Required work
Report only how many lines in the material contain "computer".

Data excerpts
+ + + + + + +

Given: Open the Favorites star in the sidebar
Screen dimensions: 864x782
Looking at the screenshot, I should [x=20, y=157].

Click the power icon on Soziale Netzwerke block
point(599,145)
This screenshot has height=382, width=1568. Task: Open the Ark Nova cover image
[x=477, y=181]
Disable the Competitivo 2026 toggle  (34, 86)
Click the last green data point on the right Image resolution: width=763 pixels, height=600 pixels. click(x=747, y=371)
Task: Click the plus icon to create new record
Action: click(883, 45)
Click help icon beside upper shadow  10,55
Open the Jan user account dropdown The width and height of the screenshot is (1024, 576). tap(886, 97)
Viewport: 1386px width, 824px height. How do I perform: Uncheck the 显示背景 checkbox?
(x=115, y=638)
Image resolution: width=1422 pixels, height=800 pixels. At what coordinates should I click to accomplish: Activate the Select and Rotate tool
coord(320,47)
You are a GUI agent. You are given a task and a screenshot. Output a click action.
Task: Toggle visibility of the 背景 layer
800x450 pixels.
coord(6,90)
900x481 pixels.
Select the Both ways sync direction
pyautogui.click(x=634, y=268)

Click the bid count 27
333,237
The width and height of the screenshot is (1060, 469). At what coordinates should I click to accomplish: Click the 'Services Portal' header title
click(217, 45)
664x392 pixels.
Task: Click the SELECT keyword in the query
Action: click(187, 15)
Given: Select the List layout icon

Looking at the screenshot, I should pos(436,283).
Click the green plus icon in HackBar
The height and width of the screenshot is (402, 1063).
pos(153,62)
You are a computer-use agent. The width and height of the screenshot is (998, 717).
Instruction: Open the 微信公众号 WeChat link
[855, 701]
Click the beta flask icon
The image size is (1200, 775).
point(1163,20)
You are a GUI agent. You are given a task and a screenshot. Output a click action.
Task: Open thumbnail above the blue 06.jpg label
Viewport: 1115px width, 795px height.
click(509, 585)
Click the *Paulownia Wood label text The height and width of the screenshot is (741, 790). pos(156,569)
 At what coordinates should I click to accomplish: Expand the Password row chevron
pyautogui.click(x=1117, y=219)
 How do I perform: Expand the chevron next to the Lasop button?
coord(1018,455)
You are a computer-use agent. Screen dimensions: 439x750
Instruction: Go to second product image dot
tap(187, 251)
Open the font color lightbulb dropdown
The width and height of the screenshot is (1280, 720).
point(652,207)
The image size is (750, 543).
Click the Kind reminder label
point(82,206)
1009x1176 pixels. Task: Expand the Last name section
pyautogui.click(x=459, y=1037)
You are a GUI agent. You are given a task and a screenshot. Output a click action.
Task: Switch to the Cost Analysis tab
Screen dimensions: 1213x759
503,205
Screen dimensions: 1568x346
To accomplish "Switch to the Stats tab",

+ + + + + + +

Finished exercise
2